The White Sox, though, don’t think they’ve been lucky. They think that Jason has been blessed to be the one bright spot of this franchise through years of a failed rebuild. I don’t know what kind of respect Benetti asked for, but it is clear that the Sox think he owed them, and not the other way around.
This is extremely fitting for the White Sox. The tenure of Jerry Reinsdorf has been marked by a two-pronged approach to personnel: There are company men with lifelong tenure, and then there is everybody else. Reinsdorf’s animosity toward workers is the backbone of the franchise. Unless you are a Yes Man, you are not doing things the White Sox Way. Those who have curdled their souls into pure lickspittery have internalized this message. And so when Benetti asked for more respect, the White Sox way is to ask, “Who the fuck do you think you are? We’re the White Sox.”
This unearned arrogance permeates the organization. For one of the least-successful franchises in sports, in terms of championships and playoff appearances, every White Sox upper management employee feels that the fan base, and anyone lucky enough to work for them, owes them eternal gratitude. It’s grotesque in that particular British lord sort of way: Do you know who my great-great-great-grandfather was???
Of course, it wasn’t always this way. The Sox, since at least 1990 until around 2012, put together mostly good teams, with a few short-lived valleys and some peaks. The fan base was strong and loyal. It felt, if not always good to be a White Sox fan, like you were part of something.
That’s not the case anymore. A decade of failure culminating in the bitterness of this rebuild crashing down haphazardly into amoral avarice has changed everything. We’re a byword for what can go wrong with a franchise. The stench of it lives inside every nook and cranny of the worst-named ballpark in baseball.
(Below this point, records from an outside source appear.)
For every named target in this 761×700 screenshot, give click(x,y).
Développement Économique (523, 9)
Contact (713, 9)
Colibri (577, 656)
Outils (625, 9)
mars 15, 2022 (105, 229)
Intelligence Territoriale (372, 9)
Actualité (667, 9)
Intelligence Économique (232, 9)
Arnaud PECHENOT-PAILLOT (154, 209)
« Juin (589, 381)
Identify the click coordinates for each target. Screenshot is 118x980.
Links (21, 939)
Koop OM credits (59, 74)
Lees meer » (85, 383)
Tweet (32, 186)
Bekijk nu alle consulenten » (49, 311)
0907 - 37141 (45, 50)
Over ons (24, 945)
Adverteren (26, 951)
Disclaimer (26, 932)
Boyer, as much as anyone, is a good symbol of decline. When he started, he was fresh and energetic and seemed to perfectly channel the chip on our shoulders. I remember, during a period where we were good and the Cubs were bad, him putting up billboards in Wrigleyville that said “Major League Baseball: 10 Miles South.” Grinder Ball, run out for all of 2005, struck a chord that bled into the next season, if only. He seemed like one of us.
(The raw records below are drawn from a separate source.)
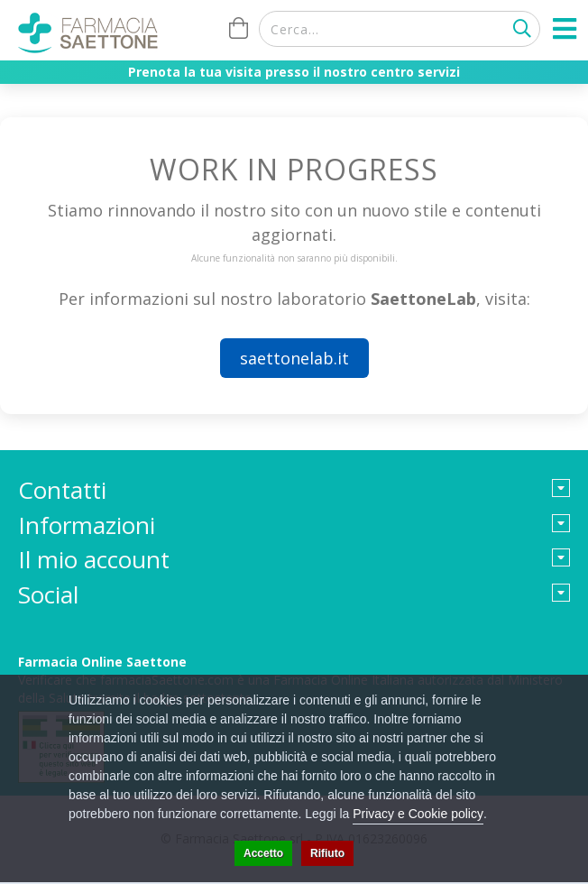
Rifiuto (327, 853)
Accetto (263, 853)
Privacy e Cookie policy (418, 814)
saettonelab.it (294, 358)
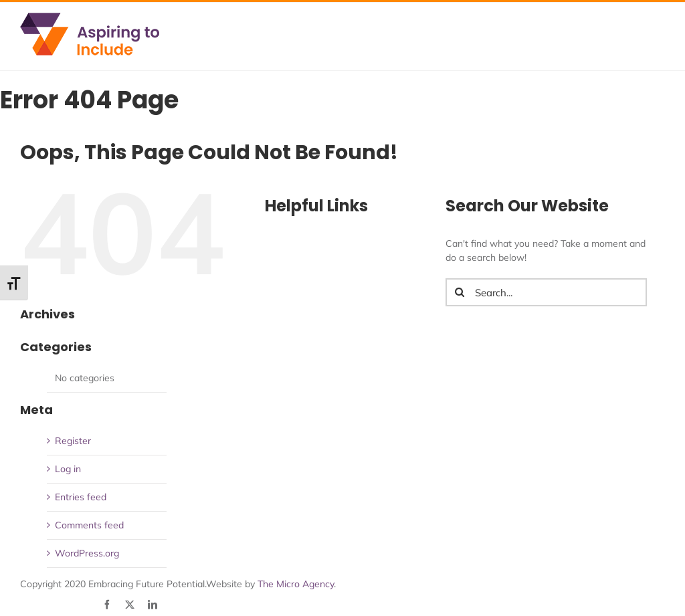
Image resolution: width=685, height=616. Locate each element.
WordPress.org (87, 553)
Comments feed (89, 525)
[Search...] (546, 292)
But decades of keeping a job in Jerry’s fiefdom means internalizing that arrogance. It means being outraged that anyone would dare question your in-declaration-only commitment to excellence. It means being rude and dismissive to one of the few wonderful things about being a White Sox fan.
You don’t have to be a weatherman to know which way the wind is blowing. More and more people are saying, “To hell with this franchise.” There is a reckoning coming that the suits on 35th are too arrogant to comprehend. They can barely process that we won’t be grateful to them for maintaining the White Sox Way, which is stepping on rakes and demanding to be praised for not stepping on them.
There were things to be proud of in being a White Sox fan. It was considered cool, if perhaps quixotic. But now? Now people feel bad for you. Friends send texts commiserating multiple failures. Most people would prefer to quickly change the subject, partly to avoid secondhand embarrassment — but also for your sake.
They pretend you aren’t a White Sox fan out of respect. It’s just about all we have left.